- Leader: Gökçe Fırat Çulhaoğlu
- Founded: 2010
- Headquarters: Ahmet Mithat Efendi Sokak No: 14 Çankaya, Ankara
- Membership (2024): ▼32
- Ideology: Turkish nationalism Socialism Kemalism Pan-Turkism Ulusalcılık Third Worldism
- Political position: Left-wing

= National Party (Turkey) =

The National Party (Ulusal Parti) is a nationalist party in Turkey. The party was founded by Gökçe Fırat Çulhaoğlu in 2010.

This party's main idols are Mustafa Kemal Atatürk, Doğan Avcıoğlu and Mirsaid Sultan-Galiev. Unlike other socialist parties in Turkey, they often criticise Marxism for being Eurocentrist. They describe Kemalism as socialism with Turkish characteristics. They also idolize socialist, third worldist and left-wing nationalist leaders like Yasser Arafat, Gamal Abdel Nasser, Hugo Chávez, Josip Broz Tito and Patrice Lumumba.

This party supports Turkish nationalism against imperialism and separatism, socialism against capitalism, and secularism against fundamentalism.

Despite this party mainly supports civic and cultural kind of nationalism, they also have Pan-Turkist tendencies.

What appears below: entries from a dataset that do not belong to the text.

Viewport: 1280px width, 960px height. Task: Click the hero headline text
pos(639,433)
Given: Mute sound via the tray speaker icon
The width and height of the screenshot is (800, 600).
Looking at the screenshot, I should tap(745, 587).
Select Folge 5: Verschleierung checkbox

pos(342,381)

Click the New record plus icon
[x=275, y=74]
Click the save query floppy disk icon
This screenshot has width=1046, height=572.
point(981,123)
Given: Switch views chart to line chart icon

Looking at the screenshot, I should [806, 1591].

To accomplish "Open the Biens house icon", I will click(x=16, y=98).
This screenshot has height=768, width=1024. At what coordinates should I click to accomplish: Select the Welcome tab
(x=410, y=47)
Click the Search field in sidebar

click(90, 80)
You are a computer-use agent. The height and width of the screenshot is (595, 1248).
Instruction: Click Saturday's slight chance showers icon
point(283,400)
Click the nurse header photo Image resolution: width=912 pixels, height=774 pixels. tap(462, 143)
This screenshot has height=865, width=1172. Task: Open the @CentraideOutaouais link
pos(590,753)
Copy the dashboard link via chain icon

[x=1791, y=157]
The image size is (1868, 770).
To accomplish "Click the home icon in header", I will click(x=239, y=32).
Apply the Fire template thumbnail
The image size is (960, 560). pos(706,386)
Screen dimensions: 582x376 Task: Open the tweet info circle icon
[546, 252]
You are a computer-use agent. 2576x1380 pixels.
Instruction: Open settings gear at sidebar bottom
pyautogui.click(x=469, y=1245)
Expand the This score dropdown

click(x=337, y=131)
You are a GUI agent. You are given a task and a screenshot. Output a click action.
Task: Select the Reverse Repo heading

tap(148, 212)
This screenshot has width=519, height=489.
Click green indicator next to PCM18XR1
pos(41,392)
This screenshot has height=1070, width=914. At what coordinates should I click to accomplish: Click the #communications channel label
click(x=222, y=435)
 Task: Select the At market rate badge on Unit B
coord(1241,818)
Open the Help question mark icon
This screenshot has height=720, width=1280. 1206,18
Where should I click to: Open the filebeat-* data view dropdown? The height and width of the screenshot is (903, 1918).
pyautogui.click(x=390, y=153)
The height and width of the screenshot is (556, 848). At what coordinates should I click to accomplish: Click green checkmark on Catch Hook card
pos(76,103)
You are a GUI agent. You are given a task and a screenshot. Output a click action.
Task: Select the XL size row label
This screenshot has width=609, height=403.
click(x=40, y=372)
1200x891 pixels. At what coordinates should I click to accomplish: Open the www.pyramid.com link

They support an aggressive foreign policy against Armenia and Greece. They are against any alliance with NATO, the European Union, China or Russia. They are in favour of a Turkic union.

They are often accused of being chauvinistic and racist in Kurdish issue, because of mottos like there is not a Kurdish problem but a Kurdish invasion, I trade with Turks, therefore my money doesn't flow to the PKK, save your cities from invasion (of Kurds), etc. However Gökçe Fırat claims, Kurdish ethnicity and language are artificial, which were created by imperialist powers, especially Tsarist Russia and British Empire. He also noted: for us, in Turkey there is only one nation and it's Turkish nation. We don't recognise any other ethnic and national identities. That's why we don't discriminate anyone, we see every citizen as Turks.

The party publishes Türksolu and İleri.